The following limitations should be mentioned: (1) there is a big heterogeneity not only between original studies but also between the included systematic reviews and meta-analyses, which makes it difficult to directly compare the results; (2) many studies measure sleep duration with one single item, which may lead to biased results; (3) the study quality of most studies was rather low; (4) as we included only previous systematic reviews or meta-analyses rather than original studies, lacking evidence on some outcome domains (e.g., behavioral problems, emotional problems) may either result from a small number of original studies, representing a research gap in this area, or from a lack of reviews on this topic; (5) the results clearly demonstrate a lack of definitions for chronicity of insufficient sleep and it was therefore impossible to provide a definition of chronic sleep reduction, which (as stated in the introduction) is highly needed for future research and clinical practice.

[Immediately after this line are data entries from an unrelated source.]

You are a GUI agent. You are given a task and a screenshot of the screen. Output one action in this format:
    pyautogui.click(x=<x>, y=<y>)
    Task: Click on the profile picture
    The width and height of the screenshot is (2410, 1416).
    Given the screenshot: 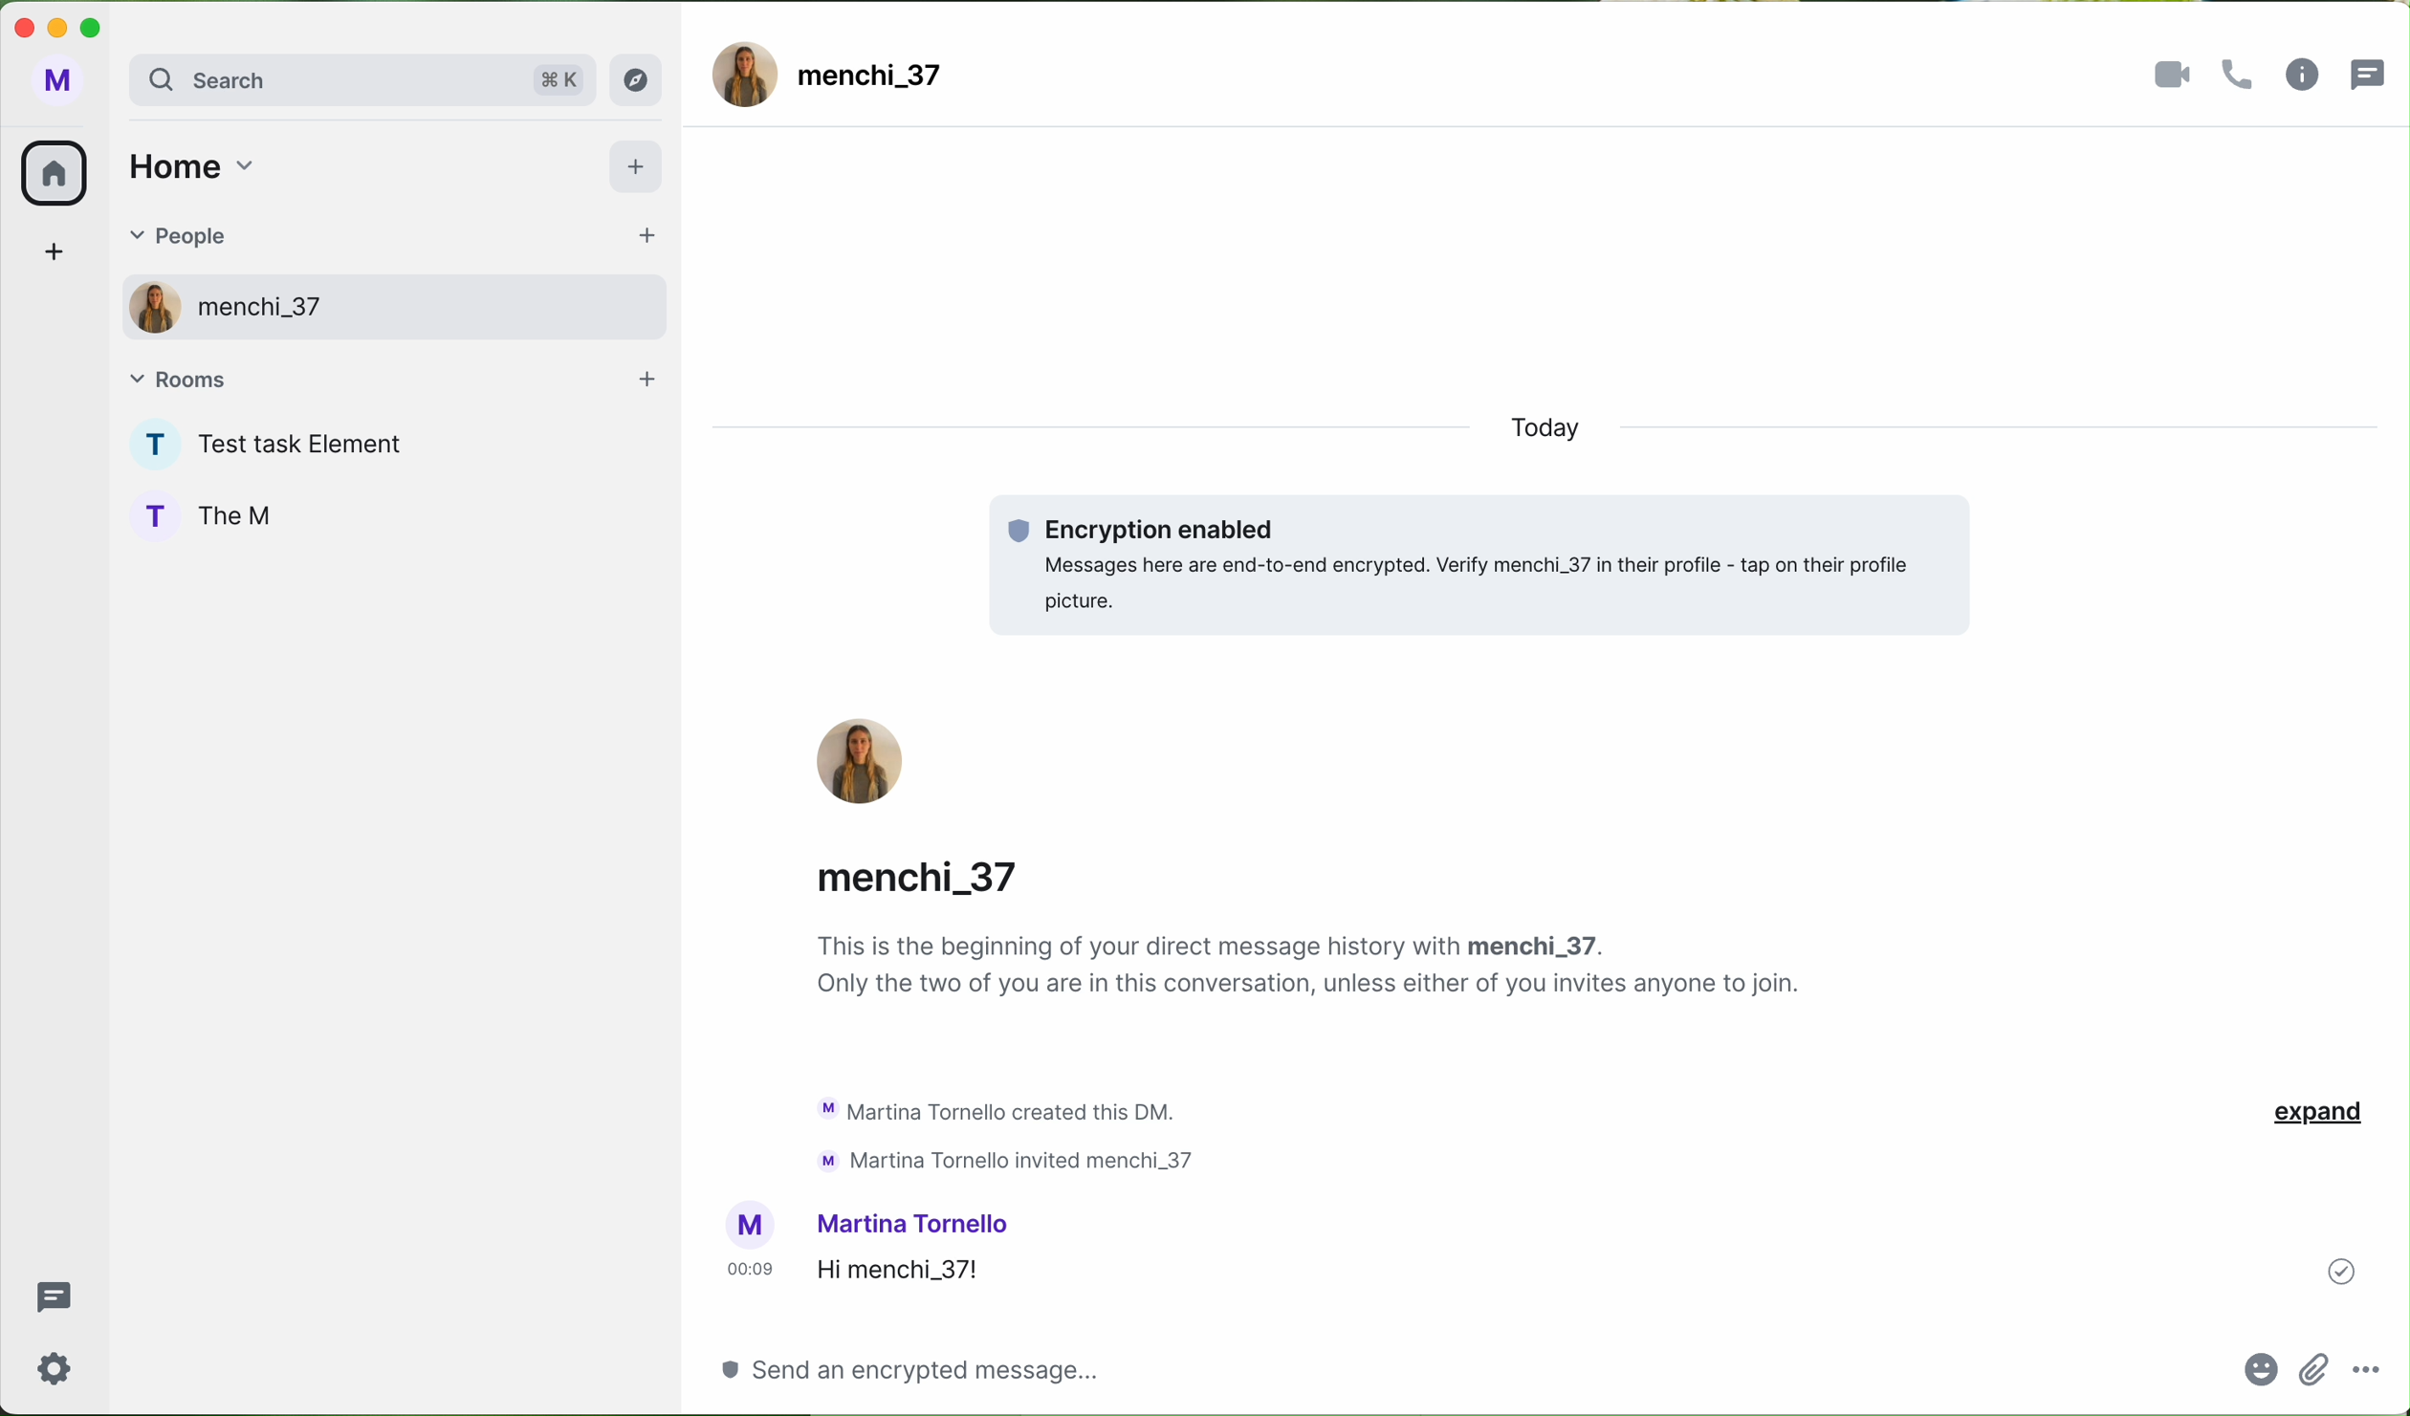 What is the action you would take?
    pyautogui.click(x=862, y=763)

Future Directions and Research Agenda

We highly recommend more studies that aim to define the chronicity of insufficient sleep. This first attempt should be to experimentally clarify the dose-response relationship between insufficient sleep and outcome variables, followed by more naturalistic, quasi-experimental studies in individuals’ daily life and natural environment. Additionally, influential factors, including mediating, and moderating effects, and health disparities between different socio-demographic populations, should be assessed. We also recommend focusing more on resilience and protective factors that may buffer the negative effects of insufficient sleep. More knowledge on these topics is highly relevant for future prevention and intervention studies that aim to improve daytime functioning and physical and/or psychological health by improving individuals’ sleep. Regarding outcomes, we recommend further research on areas that have been demonstrated to be affected by sleep reduction in experimental research, but are largely lacking in cohort studies, such as emotional and behavioral problems, and cognitive functioning. Furthermore, research should focus to develop more specific and clear evidence-based guidelines on chronic sleep reduction and its effects, and develop validated measures that can replace the existing methods in larger epidemiological or cohort studies. Such guidelines would be helpful for future research, as they would help to make studies more comparable and guide clinical practitioners.